So you spent the last 3 years,
condemning me for my actions.
Yet it seems I'm the one that's moved on,
I have matured in many ways.
Now your voice it sounds so hollow,
now my love for you turns black.
I realize after all of my trials,
you got what you deserved.
So I may have been the one,
living and dealing with my depression.
I know it seemed,
that I was pushing you away.
An endless saga on repeat,
and I was the one that left.

How ironic,
that we both have something in common.
We both turned our backs,
on many occasions.
Betraying our closest friends,
and tearing apart the ones we love.
For no just reason,
but now I've changed my season.
The distinct difference?
I've accknowledged what I've done,
and you stand there atop square one.
It's too bad that your salvation,
you chose to throw away.
The only true friend you had besides me,
my best friend.
Oh how he defended your position,
and yet he also told you when I was right.
You wanted bias,
when it's what you wanted to hear.
I may have screwed you over,
I may have been quite selfish.
I've never been dishonest,
and avenged myself through a web of lies.
So for the rest of your life,
you can dwell there.
Atop square one,
and think of your past.
I've moved on,
I'm with a great girl.
If you only knew,
how she tried and did what you couldn't do.
Wasted time and life lessons,
that's all I have to show.
I said I'd love you forever,
but I cannot continue to love.
Someone who never was,
and someone who will never be.
So in 20 years when you're all alone,
basking in your hatred.
Content with your ignorance,
and satisfied with your immaturity.
I know that you'll remember me,
but I soon will forget you.
An ode to the one that never tried,
an ode to the one who always lied.
I am through with you.

Author notes

It's truly a long story. If you're that curious I've a series called Dear Anna that details more about who she was and the impact she had on my life.
Long story short, '05 a friend tells me she's interested, I get to know her, my grandma dies, I spiral in to depression. I break up with her and say I need time to get my life back together, got back together, conflicts arose from her seemingly lacking emotions.

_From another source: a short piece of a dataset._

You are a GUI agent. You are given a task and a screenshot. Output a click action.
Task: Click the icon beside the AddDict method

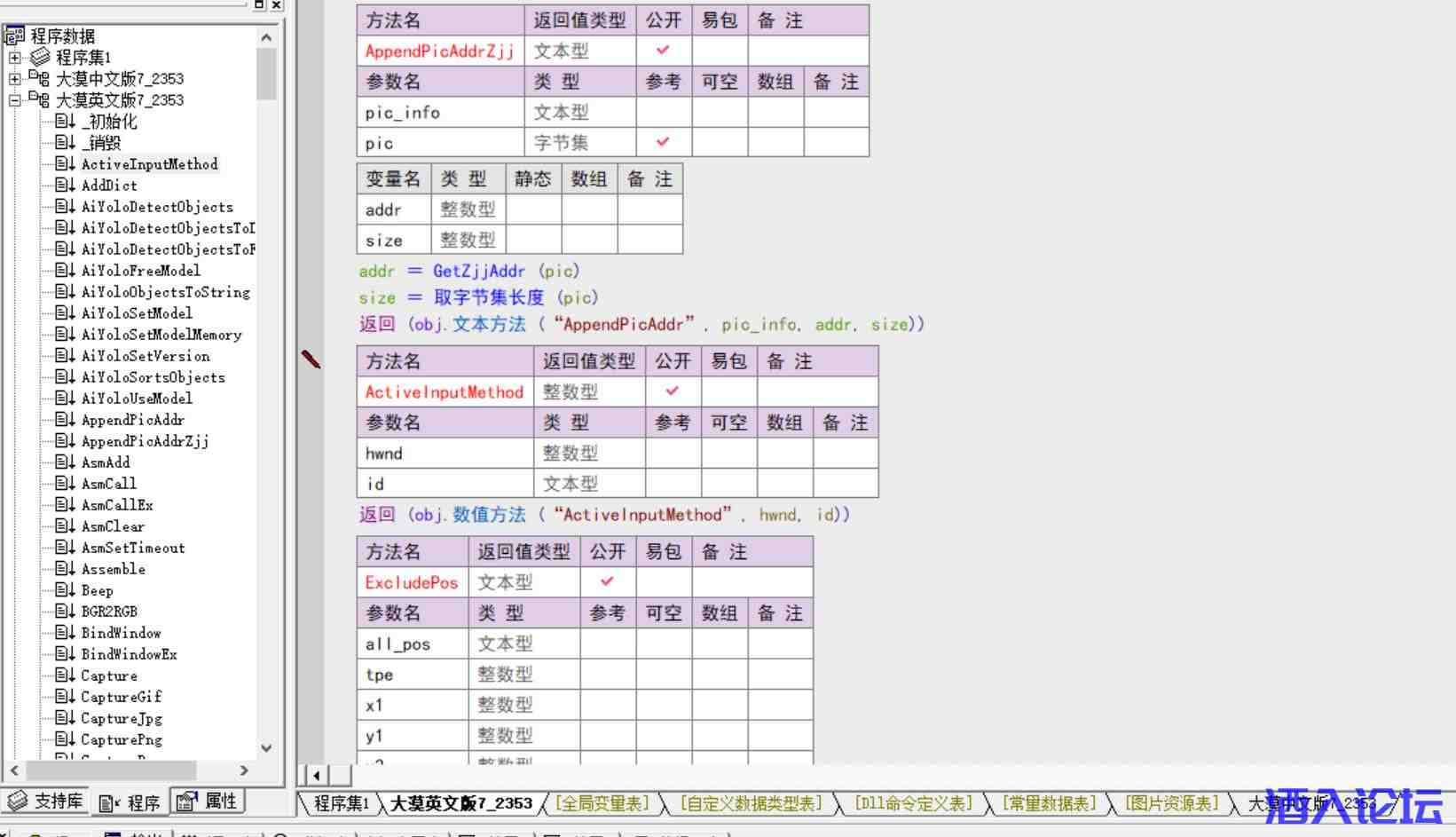point(65,186)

I wish to commit suicide, she cries, my best friend talks me through it, she has nothing to say. She next day calls the cops, I weazel my way out cause I'm that damn good. I tell her that it's not her place, because she didn't help me at all and my friend did all of the talking.
I fall deeper in to depression. She misses me and now wants to help, her parents hate me. She wants to try, they block my number. We get a friend of hers to call me on 3 way, she finally starts to find emotion and she finally acknowledges that she loves me. A few days later, I decide I want a change in scenery and that this isn't worth the pain.

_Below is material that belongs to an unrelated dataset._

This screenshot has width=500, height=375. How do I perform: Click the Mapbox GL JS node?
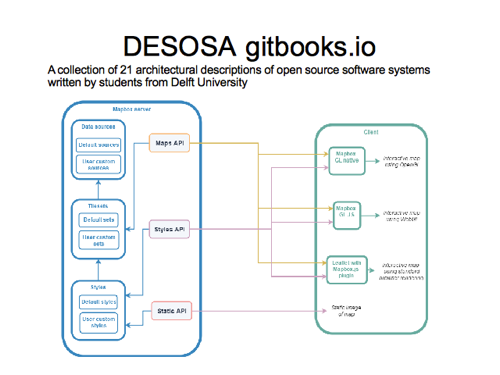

We're friends, friendship fades, she gets cell phone summer of 06, we talk as friends. I want to get back with her because I realized that I felt guilty. We talked but it seemed we went no where. When she had a problem with me, she told my friend. I got mad.

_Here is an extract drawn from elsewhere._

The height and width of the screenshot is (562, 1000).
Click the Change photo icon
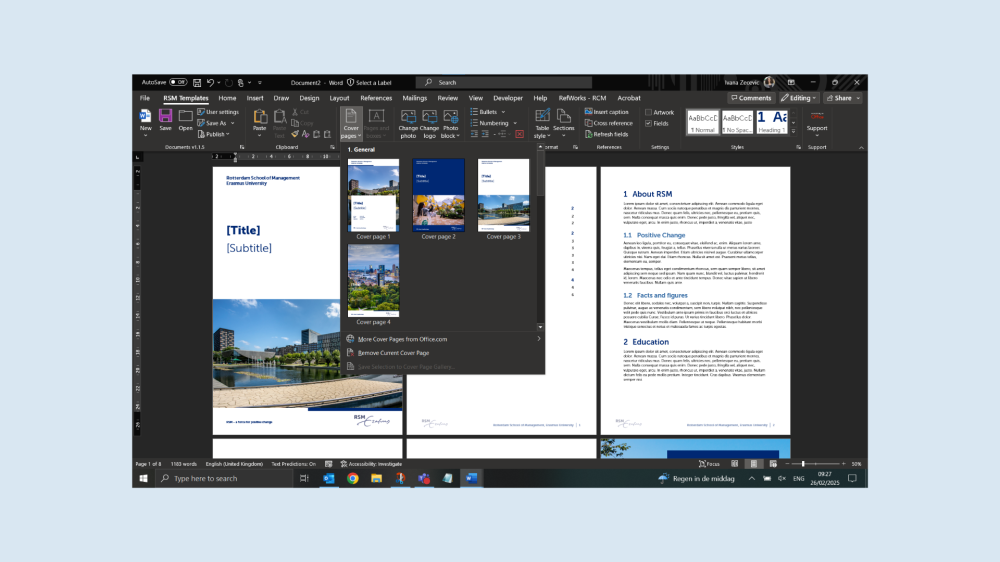408,117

Tried calling her, she didn't return my calls. I got in to a bunch of meaningless relationships that destroyed me internally, which is the way I wanted it, because I thought I deserved it.
'07 came and we stoped talking, friend goes to birthday party in early April, she's there and briefly tells me that she wants to sever ties. July comes and I write a letter of apology not wanting her friendship or love back but just to clear my head. Tell her it's senseless hating each other, she agrees. Continues to talk about me behind my back anyway, but I decide that I'll always love her for what we had. Then 3 weeks ago comes, she's already turned her back on the rest of her friends over the last few years, then turns her back on my best friend who remained neutral. Today I move on.
Oh, to answer your question there's no way in hell that you can love someone who unjustly stomps your heart in to the ground, unless the other party proves with actions "not buying things" that he was wrong. I believe the only real love that exists is the unconditional kind, which very few seem to understand. Forgive me for being rude but I just consider it honest, you love the good times that you had and the him you think existed or still exists. Yet you know beyond the shadow of a doubt that it's not truly how he is. If you need closure, he obviously didn't hear how you really felt about him, and the only thing that can get you across this bridge is yourself.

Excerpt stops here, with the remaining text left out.